▸ Given text:
>>>

There are some happy stories. Cherry trees were imported from Japan, to decorate the Washington Mall. They were the project of Eliza Scidmore, a journalist, world traveler, and tree enthusiast. After a two-year campaign from 1904 to 1906 she got President Theodore Roosevelt to agree to the project. Off and on, plant enthusiasts have gotten assistance from American Presidents. George H.W. Bush urged us all to leave our home, neighborhood, and town better than we had found and suggested our attention to urban trees. Several first ladies also found urban forests to be one of their causes.

Exotics are not, however, a good idea. The Tree of Heaven (Ailanthus altissima) a tree that grew in Brooklyn — and elsewhere — was a highly praised species from China when it arrived via Europe. It was commonly used as a street tree in the nineteenth century because it grows fast and has a considerable spring blooming season. But it is no longer praised for that quality and is, in fact, considered invasive.

The favored sugar maples of Vermont are no longer as spectacular with their fall colors as they once were. That is because the manufacture of maple sugar no longer depends upon clear cutting all other tree species to fuel the process. As those elms, chestnuts, and other trees grow up among the sugar maples, they gradually dilute those wonderful fall colors.

<<<

▸ Written problem: Retype the passage about trees, starting at "Exotics are not, however, a" and ending at "wonderful fall colors.".

▸ Information provided:
>>>

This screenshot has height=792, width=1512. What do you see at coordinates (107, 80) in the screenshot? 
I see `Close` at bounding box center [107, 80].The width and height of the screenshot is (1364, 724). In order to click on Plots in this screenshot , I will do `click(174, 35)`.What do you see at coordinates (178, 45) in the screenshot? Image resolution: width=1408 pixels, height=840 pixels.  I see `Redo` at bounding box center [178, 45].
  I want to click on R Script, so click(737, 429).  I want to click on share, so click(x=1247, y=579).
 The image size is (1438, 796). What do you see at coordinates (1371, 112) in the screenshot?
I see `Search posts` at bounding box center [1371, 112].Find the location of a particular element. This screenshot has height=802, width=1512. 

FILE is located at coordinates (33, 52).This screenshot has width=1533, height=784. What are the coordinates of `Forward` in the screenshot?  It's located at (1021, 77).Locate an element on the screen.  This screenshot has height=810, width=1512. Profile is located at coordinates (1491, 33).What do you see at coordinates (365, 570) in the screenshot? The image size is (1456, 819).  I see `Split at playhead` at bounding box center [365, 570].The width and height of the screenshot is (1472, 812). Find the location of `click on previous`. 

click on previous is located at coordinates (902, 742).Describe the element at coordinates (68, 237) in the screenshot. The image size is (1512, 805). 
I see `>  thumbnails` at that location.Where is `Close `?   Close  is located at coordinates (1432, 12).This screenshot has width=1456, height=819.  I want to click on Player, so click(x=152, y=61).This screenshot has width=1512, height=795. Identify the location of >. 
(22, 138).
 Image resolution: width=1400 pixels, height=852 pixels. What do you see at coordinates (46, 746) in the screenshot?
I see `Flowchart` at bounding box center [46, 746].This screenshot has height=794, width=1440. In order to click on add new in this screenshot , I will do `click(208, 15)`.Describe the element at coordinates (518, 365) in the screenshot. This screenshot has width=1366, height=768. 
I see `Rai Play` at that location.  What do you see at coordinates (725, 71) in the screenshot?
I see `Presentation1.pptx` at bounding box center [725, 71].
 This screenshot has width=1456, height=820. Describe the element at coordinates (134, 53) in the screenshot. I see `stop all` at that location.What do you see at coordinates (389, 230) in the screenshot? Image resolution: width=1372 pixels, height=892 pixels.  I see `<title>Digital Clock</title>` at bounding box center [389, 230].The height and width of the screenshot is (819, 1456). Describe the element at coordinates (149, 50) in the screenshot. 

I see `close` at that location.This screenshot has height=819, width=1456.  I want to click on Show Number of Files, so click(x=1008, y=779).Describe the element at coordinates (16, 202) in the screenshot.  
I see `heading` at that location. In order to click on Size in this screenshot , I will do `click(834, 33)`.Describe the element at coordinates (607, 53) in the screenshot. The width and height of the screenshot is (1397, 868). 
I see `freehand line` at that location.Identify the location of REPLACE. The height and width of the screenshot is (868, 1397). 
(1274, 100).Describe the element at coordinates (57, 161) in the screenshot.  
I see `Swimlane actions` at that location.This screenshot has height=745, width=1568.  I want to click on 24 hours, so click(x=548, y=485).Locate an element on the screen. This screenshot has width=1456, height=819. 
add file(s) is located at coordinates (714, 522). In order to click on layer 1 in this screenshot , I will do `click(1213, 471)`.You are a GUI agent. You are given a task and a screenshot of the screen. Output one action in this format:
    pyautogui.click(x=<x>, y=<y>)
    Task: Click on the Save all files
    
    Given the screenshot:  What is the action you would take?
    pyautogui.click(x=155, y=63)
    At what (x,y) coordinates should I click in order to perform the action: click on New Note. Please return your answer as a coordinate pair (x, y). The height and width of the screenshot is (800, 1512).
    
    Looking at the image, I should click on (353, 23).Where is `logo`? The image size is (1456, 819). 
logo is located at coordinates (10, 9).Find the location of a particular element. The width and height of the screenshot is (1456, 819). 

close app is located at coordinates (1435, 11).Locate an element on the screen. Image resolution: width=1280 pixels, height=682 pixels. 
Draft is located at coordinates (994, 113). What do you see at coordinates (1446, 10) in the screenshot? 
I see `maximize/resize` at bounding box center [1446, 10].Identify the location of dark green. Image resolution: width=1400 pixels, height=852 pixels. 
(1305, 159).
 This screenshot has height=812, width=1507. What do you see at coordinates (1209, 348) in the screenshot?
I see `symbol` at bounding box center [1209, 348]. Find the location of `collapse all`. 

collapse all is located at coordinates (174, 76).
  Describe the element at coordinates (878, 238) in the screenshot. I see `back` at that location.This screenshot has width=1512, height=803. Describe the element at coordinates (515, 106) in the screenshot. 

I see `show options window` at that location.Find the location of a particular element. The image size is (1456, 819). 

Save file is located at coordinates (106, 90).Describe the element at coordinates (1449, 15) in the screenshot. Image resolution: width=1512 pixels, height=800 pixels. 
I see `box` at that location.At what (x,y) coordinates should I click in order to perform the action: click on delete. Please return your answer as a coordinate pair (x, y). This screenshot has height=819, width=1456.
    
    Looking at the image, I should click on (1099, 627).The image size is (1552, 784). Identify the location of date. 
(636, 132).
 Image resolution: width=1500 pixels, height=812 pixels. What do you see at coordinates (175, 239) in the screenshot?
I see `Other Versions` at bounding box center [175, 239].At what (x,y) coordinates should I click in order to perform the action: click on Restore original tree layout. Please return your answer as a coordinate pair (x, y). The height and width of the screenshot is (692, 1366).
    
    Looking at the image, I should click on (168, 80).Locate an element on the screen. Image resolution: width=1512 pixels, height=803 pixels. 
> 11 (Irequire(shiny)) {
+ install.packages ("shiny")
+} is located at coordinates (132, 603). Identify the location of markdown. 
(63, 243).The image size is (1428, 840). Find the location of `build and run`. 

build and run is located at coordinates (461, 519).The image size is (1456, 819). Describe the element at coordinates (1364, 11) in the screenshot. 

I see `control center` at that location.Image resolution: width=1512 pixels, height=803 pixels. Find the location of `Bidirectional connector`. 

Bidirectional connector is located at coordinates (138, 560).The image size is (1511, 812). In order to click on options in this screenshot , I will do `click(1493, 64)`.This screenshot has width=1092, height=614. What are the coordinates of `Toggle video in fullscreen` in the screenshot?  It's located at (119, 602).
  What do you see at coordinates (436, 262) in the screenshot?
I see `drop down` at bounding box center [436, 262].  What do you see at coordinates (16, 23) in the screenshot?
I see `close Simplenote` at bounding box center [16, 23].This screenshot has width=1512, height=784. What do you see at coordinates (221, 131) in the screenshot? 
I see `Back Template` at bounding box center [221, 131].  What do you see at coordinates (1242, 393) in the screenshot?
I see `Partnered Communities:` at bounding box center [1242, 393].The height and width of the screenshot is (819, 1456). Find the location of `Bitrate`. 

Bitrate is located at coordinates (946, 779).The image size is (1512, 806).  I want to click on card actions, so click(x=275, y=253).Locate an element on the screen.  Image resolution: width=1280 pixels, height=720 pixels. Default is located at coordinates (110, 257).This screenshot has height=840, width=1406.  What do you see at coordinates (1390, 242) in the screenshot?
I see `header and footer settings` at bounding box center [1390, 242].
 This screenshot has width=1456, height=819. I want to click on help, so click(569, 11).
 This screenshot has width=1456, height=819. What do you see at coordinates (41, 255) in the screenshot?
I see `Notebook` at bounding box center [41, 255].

<<<

▸ Response to this task:
Exotics are not, however, a good idea. The Tree of Heaven (Ailanthus altissima) a tree that grew in Brooklyn — and elsewhere — was a highly praised species from China when it arrived via Europe. It was commonly used as a street tree in the nineteenth century because it grows fast and has a considerable spring blooming season. But it is no longer praised for that quality and is, in fact, considered invasive.

The favored sugar maples of Vermont are no longer as spectacular with their fall colors as they once were. That is because the manufacture of maple sugar no longer depends upon clear cutting all other tree species to fuel the process. As those elms, chestnuts, and other trees grow up among the sugar maples, they gradually dilute those wonderful fall colors.